WORK REQUIRED:
An exact restatement of the data is required, with the images omitted.

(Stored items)
◇ ◇ ◇ ◇

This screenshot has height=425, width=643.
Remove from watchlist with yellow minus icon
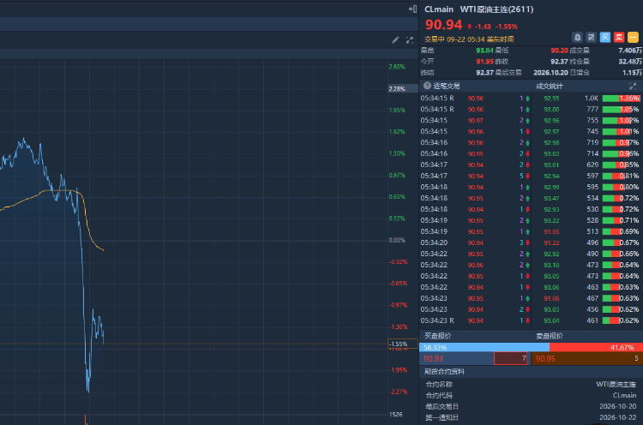(633, 38)
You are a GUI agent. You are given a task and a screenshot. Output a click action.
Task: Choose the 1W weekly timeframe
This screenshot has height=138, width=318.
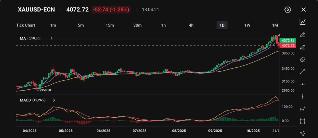[247, 25]
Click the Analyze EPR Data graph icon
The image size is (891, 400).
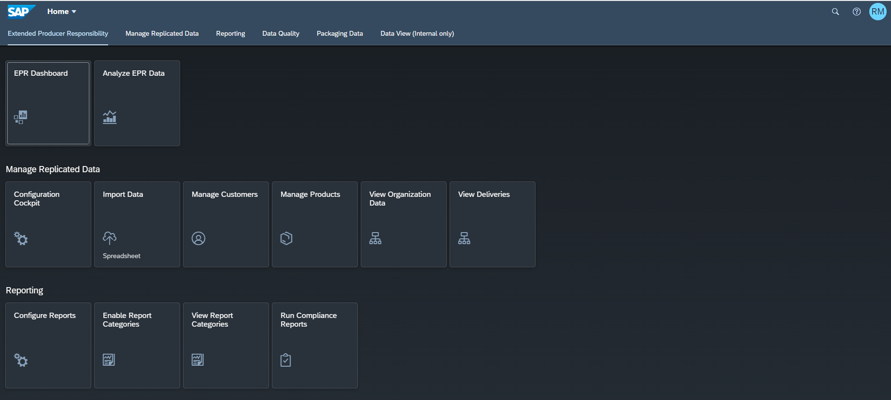(x=110, y=117)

◇ ◇ ◇ ◇

RESULT OF THIS TASK:
This screenshot has height=425, width=643.
Remove from watchlist with yellow minus icon
(633, 38)
You are a GUI agent. You are given a task and a screenshot. Output a click action.
Task: Choose the 1W weekly timeframe
This screenshot has height=138, width=318.
[247, 25]
Click the Analyze EPR Data graph icon
The image size is (891, 400).
(x=110, y=117)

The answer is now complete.